• **Provided text**
※ ※ ※
I didn't get a lot out of An Inconvenient Truth when I saw Al Gore's well-said, though dull-to-watch climate crisis doc a few weeks ago. My luck with documentaries hasn't improved since, unfortunately. Over the weekend, I dragged my way through HBO's much-hyped Addiction series -- a 14-segment overview of the current drug and alcohol addiction landscape in the US. And last night's attempt to watch What The Bleep Do We Know about quantum physics was prematurely aborted in favor of bed less than halfway through.

Addiction is more of a public service announcement or piece of political propaganda than an in-depth overview of the way people sink into and recover from addictions. In my review about the series for the British Medical Journal (which comes out this Friday) I said that HBO's effort "leaves the viewer feeling as battered and bored as a heroin user going cold turkey." From the dull repetition of the series' main message – that addictions are chronic diseases of the brain that can be managed through a combination of medical and behavioral treatments (a controversial though hardly new idea) – to the homogeneity of its style, Addiction is just about the least addictive television programing I have ever witnessed on HBO.
※ ※ ※
• **The task**
Reproduce the passage of the post about documentaries starting with "I didn't get" and going on through "than halfway through.". The listing that follows comes from a separate source.
※ ※ ※
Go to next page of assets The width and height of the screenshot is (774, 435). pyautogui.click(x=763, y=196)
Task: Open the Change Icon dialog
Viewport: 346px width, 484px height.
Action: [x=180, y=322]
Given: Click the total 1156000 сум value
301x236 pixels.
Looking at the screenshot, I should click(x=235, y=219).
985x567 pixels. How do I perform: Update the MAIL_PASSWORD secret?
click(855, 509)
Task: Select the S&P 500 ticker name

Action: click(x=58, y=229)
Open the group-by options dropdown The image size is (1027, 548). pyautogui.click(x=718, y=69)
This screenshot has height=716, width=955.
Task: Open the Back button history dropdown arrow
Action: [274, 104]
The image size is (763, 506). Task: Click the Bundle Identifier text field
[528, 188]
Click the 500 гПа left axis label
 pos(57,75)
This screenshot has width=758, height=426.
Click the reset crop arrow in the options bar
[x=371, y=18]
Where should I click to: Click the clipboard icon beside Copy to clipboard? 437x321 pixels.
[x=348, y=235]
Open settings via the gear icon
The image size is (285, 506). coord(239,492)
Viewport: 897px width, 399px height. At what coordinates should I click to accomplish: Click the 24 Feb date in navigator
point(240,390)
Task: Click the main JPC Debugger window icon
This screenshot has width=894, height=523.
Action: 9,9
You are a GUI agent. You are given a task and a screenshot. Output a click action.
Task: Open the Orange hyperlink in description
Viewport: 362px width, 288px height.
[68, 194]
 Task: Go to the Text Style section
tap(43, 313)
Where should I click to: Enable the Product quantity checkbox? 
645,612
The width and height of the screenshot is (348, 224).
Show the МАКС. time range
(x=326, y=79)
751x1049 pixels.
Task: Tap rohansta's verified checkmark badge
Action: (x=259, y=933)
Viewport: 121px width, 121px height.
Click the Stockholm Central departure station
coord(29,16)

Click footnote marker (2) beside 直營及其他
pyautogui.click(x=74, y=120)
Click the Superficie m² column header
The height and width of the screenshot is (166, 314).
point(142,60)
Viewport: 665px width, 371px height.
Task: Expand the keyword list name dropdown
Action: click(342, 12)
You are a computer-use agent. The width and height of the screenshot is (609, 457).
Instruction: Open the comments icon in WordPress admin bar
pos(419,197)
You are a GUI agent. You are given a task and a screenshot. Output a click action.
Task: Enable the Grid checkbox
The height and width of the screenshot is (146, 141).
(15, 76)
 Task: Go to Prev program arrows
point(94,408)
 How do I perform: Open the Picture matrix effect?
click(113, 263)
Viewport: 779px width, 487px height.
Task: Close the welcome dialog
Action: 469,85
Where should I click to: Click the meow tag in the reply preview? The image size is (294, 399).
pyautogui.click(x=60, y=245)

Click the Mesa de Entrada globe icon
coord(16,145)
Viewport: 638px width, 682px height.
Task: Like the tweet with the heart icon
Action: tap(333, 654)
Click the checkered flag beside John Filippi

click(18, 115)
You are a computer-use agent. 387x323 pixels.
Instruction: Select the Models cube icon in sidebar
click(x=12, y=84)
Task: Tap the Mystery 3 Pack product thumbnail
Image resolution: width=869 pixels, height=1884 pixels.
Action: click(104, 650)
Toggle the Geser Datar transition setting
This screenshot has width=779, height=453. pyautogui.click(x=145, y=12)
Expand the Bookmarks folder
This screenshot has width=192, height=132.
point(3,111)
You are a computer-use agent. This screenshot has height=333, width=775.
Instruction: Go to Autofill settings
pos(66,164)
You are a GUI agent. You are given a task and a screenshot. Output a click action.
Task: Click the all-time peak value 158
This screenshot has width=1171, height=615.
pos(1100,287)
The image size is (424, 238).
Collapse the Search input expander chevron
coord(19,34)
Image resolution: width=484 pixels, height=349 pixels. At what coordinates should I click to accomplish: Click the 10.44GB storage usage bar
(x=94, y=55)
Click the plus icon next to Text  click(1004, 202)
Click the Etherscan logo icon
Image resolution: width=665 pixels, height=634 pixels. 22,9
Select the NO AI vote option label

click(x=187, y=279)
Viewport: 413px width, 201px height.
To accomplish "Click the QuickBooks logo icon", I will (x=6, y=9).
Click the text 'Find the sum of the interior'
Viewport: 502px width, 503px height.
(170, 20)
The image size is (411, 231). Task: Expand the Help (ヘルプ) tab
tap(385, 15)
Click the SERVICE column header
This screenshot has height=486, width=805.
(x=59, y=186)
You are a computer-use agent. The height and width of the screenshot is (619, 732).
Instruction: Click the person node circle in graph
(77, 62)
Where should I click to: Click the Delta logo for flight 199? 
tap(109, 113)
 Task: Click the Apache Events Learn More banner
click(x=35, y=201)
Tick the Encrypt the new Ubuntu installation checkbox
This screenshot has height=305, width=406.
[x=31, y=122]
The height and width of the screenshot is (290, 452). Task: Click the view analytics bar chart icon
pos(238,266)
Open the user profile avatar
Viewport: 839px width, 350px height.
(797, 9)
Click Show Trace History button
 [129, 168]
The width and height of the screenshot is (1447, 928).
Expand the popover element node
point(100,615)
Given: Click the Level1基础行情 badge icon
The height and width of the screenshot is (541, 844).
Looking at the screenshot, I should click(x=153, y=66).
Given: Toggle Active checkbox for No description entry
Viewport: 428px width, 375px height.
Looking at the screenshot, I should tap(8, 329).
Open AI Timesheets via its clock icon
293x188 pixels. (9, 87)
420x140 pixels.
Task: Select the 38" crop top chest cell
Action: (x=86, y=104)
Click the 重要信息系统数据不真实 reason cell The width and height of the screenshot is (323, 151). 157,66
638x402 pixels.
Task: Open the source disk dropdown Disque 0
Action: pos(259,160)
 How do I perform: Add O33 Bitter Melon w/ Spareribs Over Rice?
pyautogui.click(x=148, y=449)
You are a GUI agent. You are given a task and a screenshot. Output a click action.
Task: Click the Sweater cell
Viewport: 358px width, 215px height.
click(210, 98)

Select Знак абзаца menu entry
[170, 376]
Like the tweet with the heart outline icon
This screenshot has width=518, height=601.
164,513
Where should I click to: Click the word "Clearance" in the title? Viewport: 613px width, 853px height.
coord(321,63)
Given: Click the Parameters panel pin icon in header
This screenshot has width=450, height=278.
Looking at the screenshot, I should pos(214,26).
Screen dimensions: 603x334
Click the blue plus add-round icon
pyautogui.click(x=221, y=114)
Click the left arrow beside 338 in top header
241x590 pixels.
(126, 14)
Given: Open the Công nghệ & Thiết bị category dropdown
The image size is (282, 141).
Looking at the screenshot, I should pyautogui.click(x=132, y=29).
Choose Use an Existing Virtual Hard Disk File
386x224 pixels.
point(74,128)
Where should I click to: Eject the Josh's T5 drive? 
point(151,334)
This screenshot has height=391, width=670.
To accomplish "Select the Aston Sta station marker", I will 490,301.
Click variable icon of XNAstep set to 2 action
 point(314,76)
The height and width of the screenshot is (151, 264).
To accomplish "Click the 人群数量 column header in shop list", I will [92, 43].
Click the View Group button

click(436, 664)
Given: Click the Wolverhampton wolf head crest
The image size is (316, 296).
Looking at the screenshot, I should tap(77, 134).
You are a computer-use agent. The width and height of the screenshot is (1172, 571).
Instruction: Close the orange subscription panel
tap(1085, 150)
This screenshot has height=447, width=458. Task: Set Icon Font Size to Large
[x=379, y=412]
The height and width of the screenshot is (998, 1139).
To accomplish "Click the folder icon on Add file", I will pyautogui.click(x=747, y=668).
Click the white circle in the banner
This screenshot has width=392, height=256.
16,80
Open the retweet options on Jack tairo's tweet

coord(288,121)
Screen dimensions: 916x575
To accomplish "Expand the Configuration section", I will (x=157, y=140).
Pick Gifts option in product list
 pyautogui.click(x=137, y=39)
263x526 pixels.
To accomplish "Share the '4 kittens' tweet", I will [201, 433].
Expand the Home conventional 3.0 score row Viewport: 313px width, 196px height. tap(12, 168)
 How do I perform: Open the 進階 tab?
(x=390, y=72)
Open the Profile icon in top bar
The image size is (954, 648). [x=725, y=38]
※ ※ ※
• **The completed task**
I didn't get a lot out of An Inconvenient Truth when I saw Al Gore's well-said, though dull-to-watch climate crisis doc a few weeks ago. My luck with documentaries hasn't improved since, unfortunately. Over the weekend, I dragged my way through HBO's much-hyped Addiction series -- a 14-segment overview of the current drug and alcohol addiction landscape in the US. And last night's attempt to watch What The Bleep Do We Know about quantum physics was prematurely aborted in favor of bed less than halfway through.